→ **EXERCISE DESCRIPTION**
Reproduce the records without their pictures, keeping every word as it is.

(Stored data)
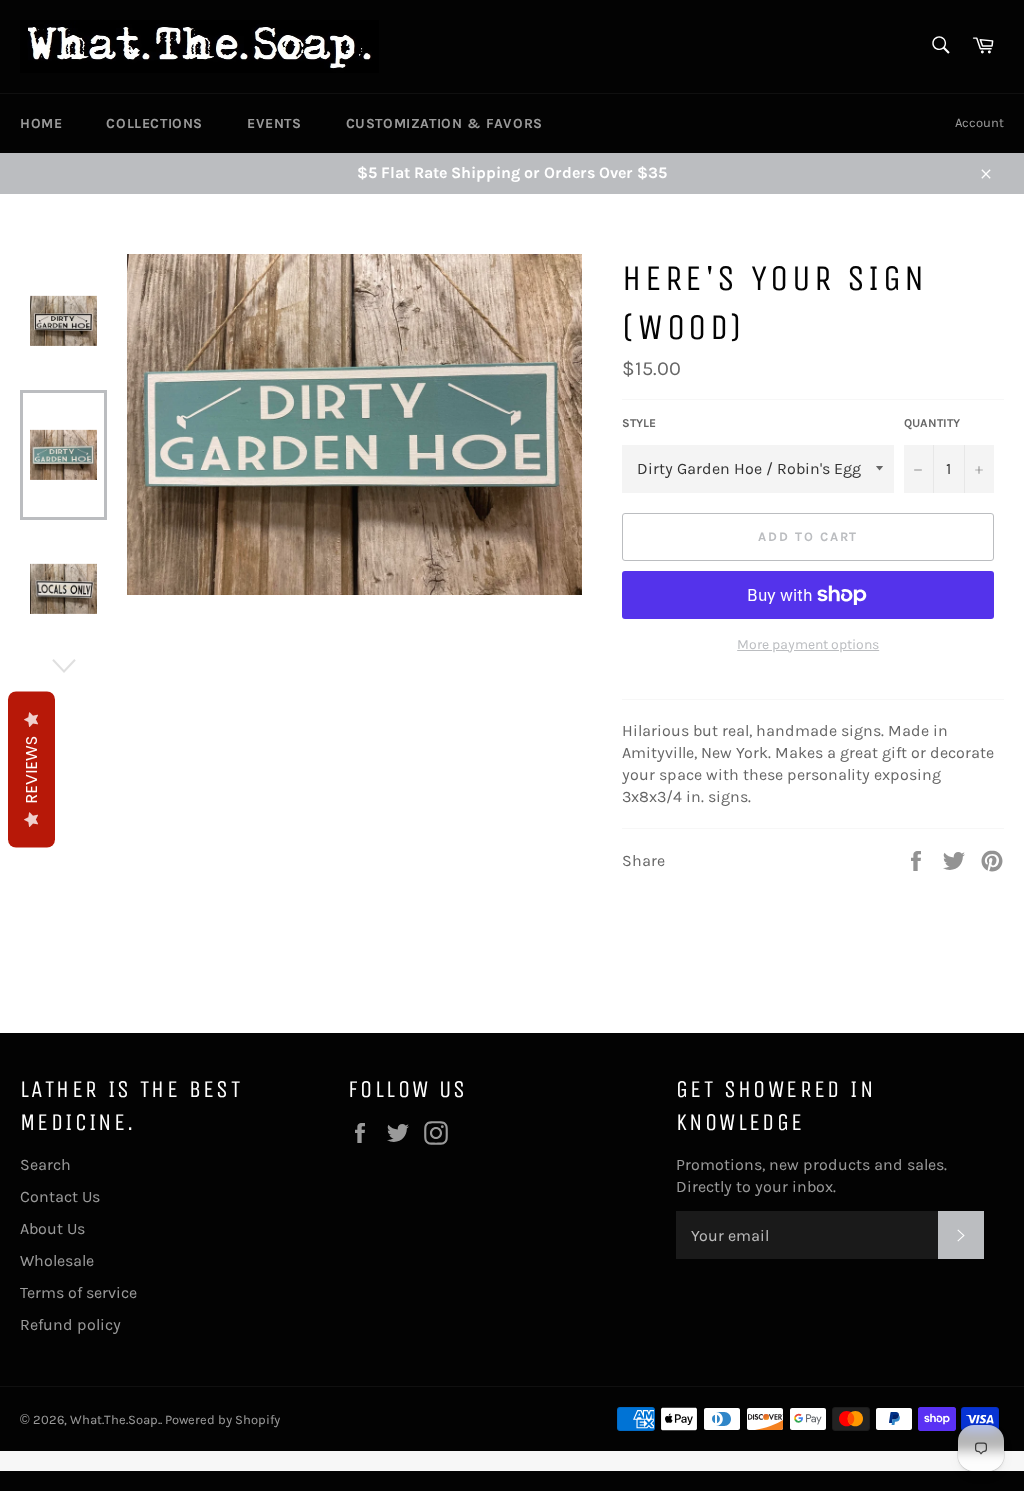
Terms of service (78, 1292)
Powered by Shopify (222, 1419)
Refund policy (70, 1324)
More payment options (808, 644)
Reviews (31, 769)
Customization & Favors (444, 123)
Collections (154, 123)
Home (41, 123)
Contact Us (60, 1196)
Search (45, 1164)
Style (639, 423)
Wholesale (57, 1260)
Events (274, 123)
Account (979, 122)
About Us (52, 1228)
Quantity (932, 423)
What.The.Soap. (115, 1419)
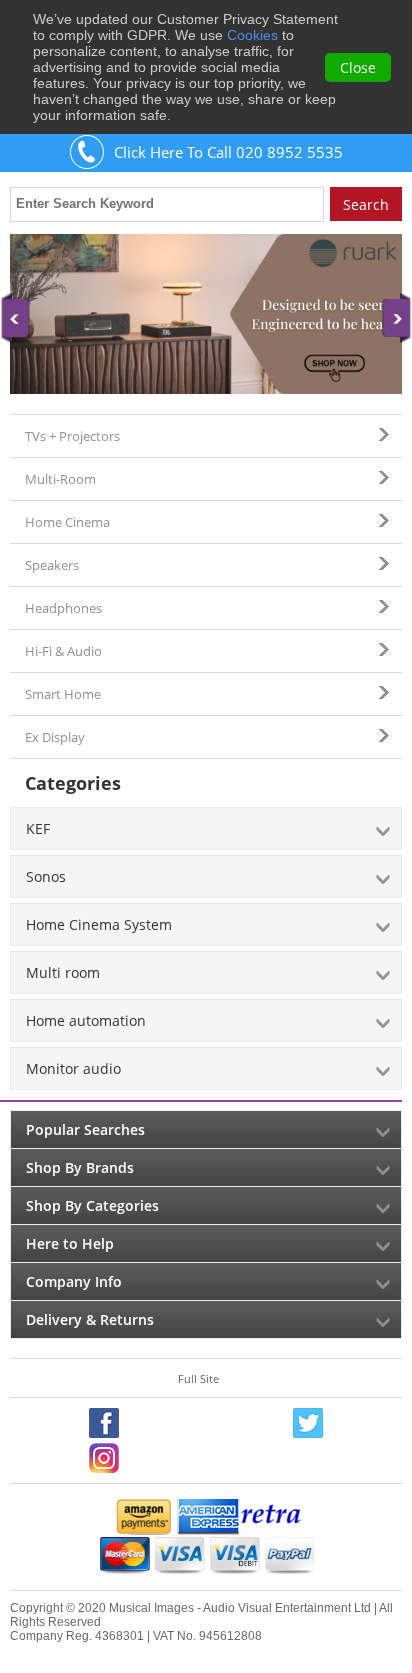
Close (358, 67)
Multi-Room (60, 479)
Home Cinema (67, 522)
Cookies (252, 35)
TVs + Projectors (72, 436)
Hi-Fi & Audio (63, 651)
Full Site (198, 1378)
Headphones (63, 608)
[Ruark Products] (206, 314)
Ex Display (55, 737)
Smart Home (63, 694)
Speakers (52, 565)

→ **REPLY**
Terms of service (78, 1292)
Powered by Shopify (222, 1419)
Refund policy (70, 1324)
More payment options (808, 644)
Reviews (31, 769)
Customization & Favors (444, 123)
Collections (154, 123)
Home (41, 123)
Contact Us (60, 1196)
Search (45, 1164)
Style (639, 423)
Wholesale (57, 1260)
Events (274, 123)
Account (979, 122)
About Us (52, 1228)
Quantity (932, 423)
What.The.Soap. (115, 1419)
Close (358, 67)
Multi-Room (60, 479)
Home Cinema (67, 522)
Cookies (252, 35)
TVs + Projectors (72, 436)
Hi-Fi & Audio (63, 651)
Full Site (198, 1378)
Headphones (63, 608)
[Ruark Products] (206, 314)
Ex Display (55, 737)
Smart Home (63, 694)
Speakers (52, 565)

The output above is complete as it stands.